I took some photos while waiting for the fish and chips but nothing special. 


There was nowhere to sit at the fish and chip shop but there were wooden benches outside the church 40 metres down the road.  We sat in glorious sunshine chatting and eating our lunch until it was time to head back home. 


And some confectionery in a chocolatier's window which looked wonderful.



The weather was so lovely that we had the hood down on the Peugeot on the way back.  There was a block on the N12, but luckily we were close to a junction and came off immediately and back on at the next junction.  Our direction was then clear but the oncoming traffic was stationary – perhaps an accident which had affected both carriageways. 

I always keep a book in the car for when I have to wait anywhere and this week it's been Choral Society by Prue Leith.  It's full of well-described meals as she is a cook and cookery writer as well as a novelist.


Another lovely day on Thursday and I got loads of washing done and dried. I’ve been trying to weed a little bit of the veggie garden each day, only for about ten minutes, but it is making a difference, particularly to the carrots and radishes. I cooked rhubarb from the garden and will make a crumble for the weekend. I've eaten one jar already, but made some cherry jam which needs labelling.  The cherries were reduced in the supermarket.  I followed the recipe religiously, but next time I will put in less sugar as it's sweet, even for me.

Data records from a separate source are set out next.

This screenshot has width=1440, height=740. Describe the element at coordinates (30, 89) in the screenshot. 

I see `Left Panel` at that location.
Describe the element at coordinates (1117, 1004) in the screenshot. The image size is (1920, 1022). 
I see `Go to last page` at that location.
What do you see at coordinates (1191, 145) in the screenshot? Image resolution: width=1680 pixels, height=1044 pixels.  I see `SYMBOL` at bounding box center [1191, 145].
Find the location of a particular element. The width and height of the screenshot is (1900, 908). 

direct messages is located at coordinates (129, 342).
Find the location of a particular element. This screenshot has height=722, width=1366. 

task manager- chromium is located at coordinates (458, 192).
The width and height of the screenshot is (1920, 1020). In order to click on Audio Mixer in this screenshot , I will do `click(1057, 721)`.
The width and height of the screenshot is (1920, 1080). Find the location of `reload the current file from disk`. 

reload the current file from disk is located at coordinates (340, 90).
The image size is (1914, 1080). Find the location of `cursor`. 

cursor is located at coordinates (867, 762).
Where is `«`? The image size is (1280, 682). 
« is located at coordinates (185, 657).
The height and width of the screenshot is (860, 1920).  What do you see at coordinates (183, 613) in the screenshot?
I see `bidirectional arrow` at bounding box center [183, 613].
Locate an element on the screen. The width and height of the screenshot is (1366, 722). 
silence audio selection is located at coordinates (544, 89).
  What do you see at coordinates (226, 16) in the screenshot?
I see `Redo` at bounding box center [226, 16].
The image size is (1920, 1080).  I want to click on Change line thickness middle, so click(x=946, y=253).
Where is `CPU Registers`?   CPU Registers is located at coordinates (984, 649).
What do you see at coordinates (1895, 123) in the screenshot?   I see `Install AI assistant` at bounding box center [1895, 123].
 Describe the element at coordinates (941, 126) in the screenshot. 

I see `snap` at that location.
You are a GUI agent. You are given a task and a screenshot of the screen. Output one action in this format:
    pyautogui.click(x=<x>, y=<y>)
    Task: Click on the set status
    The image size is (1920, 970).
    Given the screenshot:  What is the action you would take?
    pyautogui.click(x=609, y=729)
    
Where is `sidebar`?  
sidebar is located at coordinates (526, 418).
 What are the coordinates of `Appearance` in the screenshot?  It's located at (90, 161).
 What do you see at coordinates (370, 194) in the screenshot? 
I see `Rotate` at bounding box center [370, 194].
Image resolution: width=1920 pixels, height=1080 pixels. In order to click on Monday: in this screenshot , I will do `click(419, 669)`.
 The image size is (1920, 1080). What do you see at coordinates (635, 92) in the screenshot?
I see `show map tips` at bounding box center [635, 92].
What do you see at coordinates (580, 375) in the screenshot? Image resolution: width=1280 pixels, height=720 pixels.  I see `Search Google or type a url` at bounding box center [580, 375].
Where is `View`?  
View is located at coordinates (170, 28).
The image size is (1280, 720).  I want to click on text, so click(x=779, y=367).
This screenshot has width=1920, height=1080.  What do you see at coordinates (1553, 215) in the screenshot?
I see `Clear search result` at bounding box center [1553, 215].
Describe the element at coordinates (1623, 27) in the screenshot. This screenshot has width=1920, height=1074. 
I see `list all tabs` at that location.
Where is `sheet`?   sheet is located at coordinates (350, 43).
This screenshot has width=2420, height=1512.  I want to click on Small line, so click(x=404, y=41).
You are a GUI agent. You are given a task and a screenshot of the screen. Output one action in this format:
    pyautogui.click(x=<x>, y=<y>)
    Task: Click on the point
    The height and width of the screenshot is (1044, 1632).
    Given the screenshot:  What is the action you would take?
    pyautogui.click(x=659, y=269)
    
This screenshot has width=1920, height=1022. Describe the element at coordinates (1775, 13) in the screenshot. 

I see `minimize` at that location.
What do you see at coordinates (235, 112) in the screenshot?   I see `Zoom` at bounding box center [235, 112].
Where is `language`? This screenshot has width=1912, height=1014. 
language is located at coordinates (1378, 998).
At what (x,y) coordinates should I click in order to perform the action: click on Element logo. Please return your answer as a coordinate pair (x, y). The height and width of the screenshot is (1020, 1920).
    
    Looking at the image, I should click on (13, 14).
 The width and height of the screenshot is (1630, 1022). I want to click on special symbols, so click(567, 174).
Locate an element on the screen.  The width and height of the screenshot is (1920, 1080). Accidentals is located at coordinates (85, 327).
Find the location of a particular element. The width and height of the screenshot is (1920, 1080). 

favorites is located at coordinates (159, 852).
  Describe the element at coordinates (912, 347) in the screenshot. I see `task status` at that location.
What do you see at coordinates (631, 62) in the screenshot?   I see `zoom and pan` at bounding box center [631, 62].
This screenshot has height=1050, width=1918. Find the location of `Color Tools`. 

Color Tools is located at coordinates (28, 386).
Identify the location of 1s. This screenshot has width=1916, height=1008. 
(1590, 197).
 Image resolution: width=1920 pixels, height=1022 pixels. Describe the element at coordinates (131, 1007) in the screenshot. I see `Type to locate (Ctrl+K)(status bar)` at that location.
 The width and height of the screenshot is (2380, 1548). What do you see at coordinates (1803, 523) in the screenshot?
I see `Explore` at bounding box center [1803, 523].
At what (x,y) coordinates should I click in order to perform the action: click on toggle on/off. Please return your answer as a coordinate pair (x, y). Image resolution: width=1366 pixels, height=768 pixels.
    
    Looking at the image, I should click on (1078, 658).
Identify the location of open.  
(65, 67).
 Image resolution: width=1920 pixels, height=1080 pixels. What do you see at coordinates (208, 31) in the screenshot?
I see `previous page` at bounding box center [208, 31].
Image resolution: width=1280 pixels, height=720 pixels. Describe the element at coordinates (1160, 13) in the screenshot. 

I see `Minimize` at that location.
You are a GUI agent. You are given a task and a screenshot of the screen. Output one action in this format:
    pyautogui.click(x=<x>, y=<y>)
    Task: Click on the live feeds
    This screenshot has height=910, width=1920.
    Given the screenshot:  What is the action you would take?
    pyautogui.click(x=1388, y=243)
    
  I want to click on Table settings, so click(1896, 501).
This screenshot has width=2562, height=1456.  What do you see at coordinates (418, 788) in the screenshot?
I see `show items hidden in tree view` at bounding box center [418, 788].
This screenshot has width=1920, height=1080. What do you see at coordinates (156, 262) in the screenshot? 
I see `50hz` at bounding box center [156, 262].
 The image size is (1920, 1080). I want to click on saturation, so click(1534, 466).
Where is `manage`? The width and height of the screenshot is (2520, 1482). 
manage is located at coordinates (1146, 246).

So I feel very virtuous this week, especially in view of standing being difficult with my knees hurting so much.

When I arrived home on Wednesday, it was to find a message on the answerphone tagged as urgent.  I called the number which was Yves le Foll hospital in St Brieuc.  My surgeon’s secretary gave me a date for my mini gastric bypass.  I have to go in on Bastille Day, 14 July and will have the operation on Friday, 15 July.  This morning I had to visit the anaesthetiste, also at Yves le Foll, and he gave me the go ahead.  Phew!  It’s really going to happen … 

As a result two lots of friends have asked me to lunches over the next week – my last good meal with them all.  The first will be on Sunday and the second on Friday next week.  Meantime at home, I have been trying to plan meals for me so I can have foods I really love like prawns, venison, parma ham, artichokes in olive oil, camembert, English bacon etc. etc.  Some of them, foods which I won’t be having for a long time, if ever.   

I’ve also made an appointment with someone I don’t know, but who was a patient of the same surgeon with the same operation in April last year.  She has currently lost 64 kilos/141 lbs approx.  She’s French and lives quite a distance from me, but I just wanted to talk to someone who had been through it with the same surgeon at the same hospital.  We will meet on Wednesday afternoon at her home.

Three things I like:

1.   Making lists - this time for things to take into hospital.
2.   The sound of the horses hooves as they're ridden by my home in the lane.
3.   Driving with the hood down in the sunshine.